Multimodal chat evaluation

Learn how to use the multimodal chat evaluation editor to evaluate generative models across multiple data types, compare model outputs, and refine performance with supported annotation tasks.

The multimodal chat evaluation editor allows you to evaluate generative model responses across multiple data types, including text, images, videos, audio, and PDFs. You can select up to 10 different models, including common foundation models and your custom models, to rate and rank their responses for:

  • Model comparison: Evaluate and compare model configurations for a given use case and decide which one to pick. You can also compare model outputs directly from prompts using predefined criteria to perform a ranking or selection.
  • RLHF(reinforcement learning with human feedback): Create preference data for training a reward model for RLHF based on multiple outputs from a single model or different model.

The editor has the following modes:

  • Live multimodal chat supports live, multi-turn conversations with models for evaluation. Unlike other editors, your team can type prompts to trigger inferencing on the given prompt and return model outputs without importing data into a dataset.
  • Offline multimodal chat allows you to import existing conversations for annotating model responses.

Supported annotation types

FeatureDescriptionExport format
Message rankingRank multiple model-generated responses to determine their relative quality or relevance.Payload
Message selectionSelect single or multiple responses that meet specific criteria.Payload
Message step reasoningBreak responses into steps and evaluate the accuracy of each step by selecting from correct, neutral, and incorrect. Add your rewrite with justification for incorrect steps. (Optional, live editor only) Regenerate the rest of the conversation after each incorrect step.Payload
Prompt ratingFlag prompt with issues and select an issue category.Payload
Fact-checkingVerify the factual information in the response using these rating options: Accurate, Inaccurate, Disputed, Unsupported, Can’t confidently assess, or No factual information. For Accurate, Inaccurate, and Disputed, provide a justification explaining your choice.Payload
Classification - RadioSelect one option from a predefined set.Payload
Classification - ChecklistChoose multiple options from a list.Payload
Classification - Free textAdd free text annotations.Payload

Classification tasks can apply globally to the entire conversation or individually to a message. They can also nest subclassification tasks.

→ **PROBLEMS TO WORK ON**:
a: Condense the paragraph of the multimodal chat evaluation page that begins "The multimodal chat evaluation editor allows you" into a short bulleted list of its main facts.
b: In the multimodal chat evaluation page, change "inferencing" to "inference" in the part between "The editor has" and "into a dataset.", inclusive.
The rows that come next are separate material and are not part of the multimodal chat evaluation page.

[Dataset records]
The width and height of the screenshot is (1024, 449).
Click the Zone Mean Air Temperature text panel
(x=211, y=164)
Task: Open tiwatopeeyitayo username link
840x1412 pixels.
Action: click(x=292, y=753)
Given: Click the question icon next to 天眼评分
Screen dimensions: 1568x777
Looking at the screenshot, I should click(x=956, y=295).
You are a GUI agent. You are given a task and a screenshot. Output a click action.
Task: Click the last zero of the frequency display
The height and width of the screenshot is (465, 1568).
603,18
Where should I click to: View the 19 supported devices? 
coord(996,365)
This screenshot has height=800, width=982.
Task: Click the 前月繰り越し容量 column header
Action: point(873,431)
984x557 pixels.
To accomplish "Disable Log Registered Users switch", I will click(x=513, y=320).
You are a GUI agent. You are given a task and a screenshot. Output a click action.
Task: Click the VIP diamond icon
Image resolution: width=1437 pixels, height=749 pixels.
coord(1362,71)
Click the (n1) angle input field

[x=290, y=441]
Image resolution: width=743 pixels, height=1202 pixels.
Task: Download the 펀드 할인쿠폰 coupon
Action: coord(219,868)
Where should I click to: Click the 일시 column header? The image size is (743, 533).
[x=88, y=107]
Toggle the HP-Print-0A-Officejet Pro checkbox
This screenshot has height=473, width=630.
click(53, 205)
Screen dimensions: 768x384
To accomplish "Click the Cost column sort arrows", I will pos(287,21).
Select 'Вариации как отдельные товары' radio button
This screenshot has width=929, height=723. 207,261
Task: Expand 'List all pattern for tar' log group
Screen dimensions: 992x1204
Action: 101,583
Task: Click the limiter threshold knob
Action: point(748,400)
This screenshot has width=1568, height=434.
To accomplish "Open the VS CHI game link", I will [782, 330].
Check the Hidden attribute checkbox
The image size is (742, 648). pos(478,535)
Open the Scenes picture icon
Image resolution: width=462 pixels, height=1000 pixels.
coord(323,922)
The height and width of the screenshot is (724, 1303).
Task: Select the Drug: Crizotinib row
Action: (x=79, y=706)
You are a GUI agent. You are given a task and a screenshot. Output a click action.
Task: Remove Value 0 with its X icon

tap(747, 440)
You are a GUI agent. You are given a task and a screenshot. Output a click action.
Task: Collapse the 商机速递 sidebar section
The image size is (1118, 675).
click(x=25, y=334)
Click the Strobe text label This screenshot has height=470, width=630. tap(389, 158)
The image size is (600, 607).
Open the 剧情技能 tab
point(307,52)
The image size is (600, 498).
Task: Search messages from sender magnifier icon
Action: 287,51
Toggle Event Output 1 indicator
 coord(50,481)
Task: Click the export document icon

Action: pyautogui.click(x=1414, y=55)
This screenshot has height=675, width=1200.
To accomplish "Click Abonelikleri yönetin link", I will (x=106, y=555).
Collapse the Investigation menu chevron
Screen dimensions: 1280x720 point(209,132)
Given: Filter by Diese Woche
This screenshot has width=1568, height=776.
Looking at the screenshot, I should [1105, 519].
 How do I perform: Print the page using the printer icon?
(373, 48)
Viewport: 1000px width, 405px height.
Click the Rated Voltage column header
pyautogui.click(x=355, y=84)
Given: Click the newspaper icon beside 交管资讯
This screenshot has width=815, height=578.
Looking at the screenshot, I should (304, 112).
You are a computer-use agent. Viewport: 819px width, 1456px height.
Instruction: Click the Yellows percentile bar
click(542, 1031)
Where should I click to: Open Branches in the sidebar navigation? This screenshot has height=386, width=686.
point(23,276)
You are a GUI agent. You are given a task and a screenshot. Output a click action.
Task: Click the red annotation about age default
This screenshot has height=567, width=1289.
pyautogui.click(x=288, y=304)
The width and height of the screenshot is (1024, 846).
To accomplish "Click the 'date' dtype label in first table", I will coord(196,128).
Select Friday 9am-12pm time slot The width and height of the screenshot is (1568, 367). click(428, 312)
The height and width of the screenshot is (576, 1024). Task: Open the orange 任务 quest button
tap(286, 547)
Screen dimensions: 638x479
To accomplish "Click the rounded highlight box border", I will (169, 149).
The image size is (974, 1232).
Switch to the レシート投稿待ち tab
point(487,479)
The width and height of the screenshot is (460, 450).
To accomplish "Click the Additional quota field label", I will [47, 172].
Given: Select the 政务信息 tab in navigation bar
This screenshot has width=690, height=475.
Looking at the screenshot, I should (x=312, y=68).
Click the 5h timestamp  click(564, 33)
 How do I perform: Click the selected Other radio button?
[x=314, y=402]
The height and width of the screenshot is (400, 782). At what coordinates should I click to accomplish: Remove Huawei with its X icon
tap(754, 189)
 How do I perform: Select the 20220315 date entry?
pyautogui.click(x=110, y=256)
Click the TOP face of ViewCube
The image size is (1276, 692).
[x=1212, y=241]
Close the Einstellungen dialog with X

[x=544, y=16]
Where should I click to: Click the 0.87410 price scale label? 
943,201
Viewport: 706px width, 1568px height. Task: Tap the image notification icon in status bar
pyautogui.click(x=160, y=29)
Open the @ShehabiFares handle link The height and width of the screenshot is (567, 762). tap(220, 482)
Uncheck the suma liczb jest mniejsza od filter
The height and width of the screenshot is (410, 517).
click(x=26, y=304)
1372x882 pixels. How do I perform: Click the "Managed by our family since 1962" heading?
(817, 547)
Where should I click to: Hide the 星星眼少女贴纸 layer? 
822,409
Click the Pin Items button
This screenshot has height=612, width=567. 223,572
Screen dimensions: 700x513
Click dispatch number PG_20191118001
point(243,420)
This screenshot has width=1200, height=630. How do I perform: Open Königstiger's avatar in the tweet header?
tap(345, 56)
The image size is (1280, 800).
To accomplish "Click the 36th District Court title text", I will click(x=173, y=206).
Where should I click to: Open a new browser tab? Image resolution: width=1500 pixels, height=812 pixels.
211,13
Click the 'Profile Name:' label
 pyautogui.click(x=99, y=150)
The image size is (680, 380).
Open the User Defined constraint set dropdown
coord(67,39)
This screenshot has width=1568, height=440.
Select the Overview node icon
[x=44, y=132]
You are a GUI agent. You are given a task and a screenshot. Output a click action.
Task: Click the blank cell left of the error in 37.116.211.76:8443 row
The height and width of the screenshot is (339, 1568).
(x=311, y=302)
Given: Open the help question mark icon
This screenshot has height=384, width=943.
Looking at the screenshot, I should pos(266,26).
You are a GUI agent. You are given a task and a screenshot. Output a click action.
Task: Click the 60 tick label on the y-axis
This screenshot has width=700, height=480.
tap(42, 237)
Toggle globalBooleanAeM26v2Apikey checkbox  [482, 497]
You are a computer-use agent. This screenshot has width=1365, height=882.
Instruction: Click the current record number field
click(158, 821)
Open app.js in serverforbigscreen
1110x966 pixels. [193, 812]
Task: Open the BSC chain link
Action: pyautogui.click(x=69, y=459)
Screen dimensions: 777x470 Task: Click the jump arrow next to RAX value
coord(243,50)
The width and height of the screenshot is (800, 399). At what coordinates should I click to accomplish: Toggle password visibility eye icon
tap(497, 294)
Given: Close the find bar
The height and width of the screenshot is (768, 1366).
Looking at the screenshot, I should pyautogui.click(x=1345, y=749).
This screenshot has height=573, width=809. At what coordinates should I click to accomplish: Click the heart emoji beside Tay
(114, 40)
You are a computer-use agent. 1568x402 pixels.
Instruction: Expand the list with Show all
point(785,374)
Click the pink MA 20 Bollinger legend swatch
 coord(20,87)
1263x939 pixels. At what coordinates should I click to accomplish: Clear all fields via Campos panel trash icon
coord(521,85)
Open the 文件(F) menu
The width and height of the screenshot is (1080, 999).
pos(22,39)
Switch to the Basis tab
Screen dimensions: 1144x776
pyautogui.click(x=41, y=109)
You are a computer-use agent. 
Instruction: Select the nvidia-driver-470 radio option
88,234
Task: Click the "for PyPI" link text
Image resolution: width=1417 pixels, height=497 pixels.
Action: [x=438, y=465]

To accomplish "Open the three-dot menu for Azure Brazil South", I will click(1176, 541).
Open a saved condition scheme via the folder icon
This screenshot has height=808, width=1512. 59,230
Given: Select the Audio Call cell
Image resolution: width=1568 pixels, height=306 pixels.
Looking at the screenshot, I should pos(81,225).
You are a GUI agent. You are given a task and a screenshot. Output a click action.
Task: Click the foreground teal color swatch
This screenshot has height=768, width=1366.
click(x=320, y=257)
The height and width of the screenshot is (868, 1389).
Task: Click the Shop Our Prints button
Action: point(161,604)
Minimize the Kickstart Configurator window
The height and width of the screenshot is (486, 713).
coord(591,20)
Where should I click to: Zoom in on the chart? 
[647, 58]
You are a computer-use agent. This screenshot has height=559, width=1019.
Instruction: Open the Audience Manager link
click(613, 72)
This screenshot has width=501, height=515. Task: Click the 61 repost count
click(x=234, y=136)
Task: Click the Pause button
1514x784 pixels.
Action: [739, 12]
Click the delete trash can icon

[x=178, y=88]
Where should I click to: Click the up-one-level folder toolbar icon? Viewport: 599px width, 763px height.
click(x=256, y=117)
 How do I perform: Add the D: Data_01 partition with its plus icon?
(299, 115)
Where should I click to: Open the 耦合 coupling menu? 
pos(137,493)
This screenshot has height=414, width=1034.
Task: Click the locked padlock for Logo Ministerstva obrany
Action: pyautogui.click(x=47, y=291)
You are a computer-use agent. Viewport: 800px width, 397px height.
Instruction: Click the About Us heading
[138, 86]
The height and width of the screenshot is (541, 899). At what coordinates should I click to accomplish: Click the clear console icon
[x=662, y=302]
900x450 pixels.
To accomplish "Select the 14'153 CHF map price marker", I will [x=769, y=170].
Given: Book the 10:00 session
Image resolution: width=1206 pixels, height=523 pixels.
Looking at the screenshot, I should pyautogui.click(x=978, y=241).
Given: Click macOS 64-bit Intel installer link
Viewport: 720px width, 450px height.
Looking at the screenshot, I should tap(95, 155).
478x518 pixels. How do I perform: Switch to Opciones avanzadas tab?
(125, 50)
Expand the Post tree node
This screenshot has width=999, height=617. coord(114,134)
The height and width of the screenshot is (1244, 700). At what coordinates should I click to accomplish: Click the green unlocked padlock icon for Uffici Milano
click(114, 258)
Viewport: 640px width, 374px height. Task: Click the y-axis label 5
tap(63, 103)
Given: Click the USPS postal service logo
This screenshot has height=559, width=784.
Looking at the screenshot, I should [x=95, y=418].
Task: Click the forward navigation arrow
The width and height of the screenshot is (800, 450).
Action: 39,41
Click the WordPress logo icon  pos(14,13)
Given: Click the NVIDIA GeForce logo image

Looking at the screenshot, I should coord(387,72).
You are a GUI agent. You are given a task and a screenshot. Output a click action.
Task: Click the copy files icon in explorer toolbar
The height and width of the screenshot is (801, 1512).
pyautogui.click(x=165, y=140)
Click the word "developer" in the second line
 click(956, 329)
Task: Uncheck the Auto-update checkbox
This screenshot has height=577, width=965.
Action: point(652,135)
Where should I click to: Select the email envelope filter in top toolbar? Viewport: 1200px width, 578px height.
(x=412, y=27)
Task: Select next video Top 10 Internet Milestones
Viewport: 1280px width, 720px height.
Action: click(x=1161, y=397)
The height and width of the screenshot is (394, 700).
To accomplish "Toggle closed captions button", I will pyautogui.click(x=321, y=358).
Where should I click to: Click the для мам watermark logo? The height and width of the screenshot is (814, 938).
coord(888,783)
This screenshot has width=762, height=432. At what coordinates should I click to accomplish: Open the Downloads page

→ **SOLVED TASKS**:
a:
- The editor evaluates generative model responses across several data types: text, images, videos, audio, and PDFs.
- Up to 10 different models can be selected, including common foundation models and custom models.
- Their responses can be rated and ranked.

b:
The editor has the following modes:

  • Live multimodal chat supports live, multi-turn conversations with models for evaluation. Unlike other editors, your team can type prompts to trigger inference on the given prompt and return model outputs without importing data into a dataset.